EXERCISE OBJECTIVE
Exclude all images and print the entries below exactly.

EXCERPTED DATA
════

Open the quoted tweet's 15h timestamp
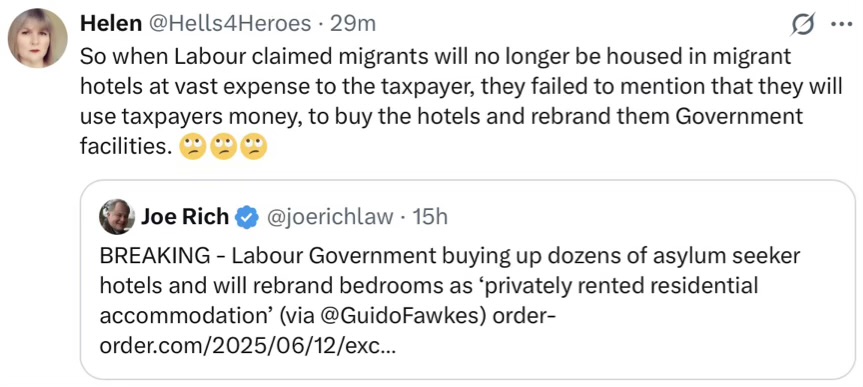The image size is (863, 387). [430, 218]
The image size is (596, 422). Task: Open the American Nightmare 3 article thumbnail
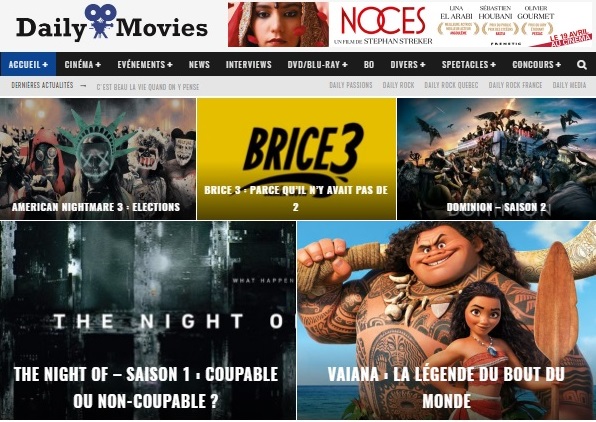(x=98, y=159)
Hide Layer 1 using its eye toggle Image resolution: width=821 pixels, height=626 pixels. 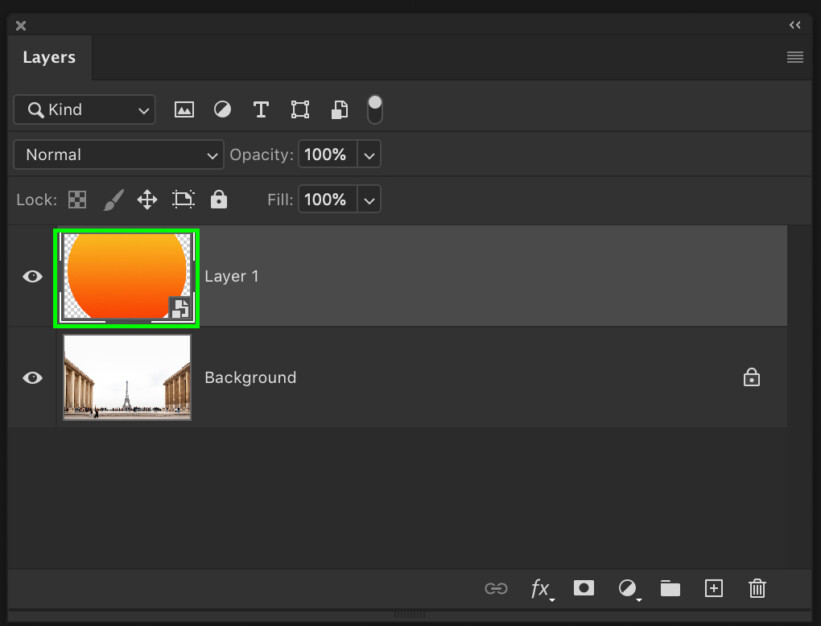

════

RESPONSE FOR THIS EXERCISE
Open the quoted tweet's 15h timestamp
The image size is (863, 387). [430, 218]
The image size is (596, 422). Task: Open the American Nightmare 3 article thumbnail
(x=98, y=159)
Hide Layer 1 using its eye toggle Image resolution: width=821 pixels, height=626 pixels. 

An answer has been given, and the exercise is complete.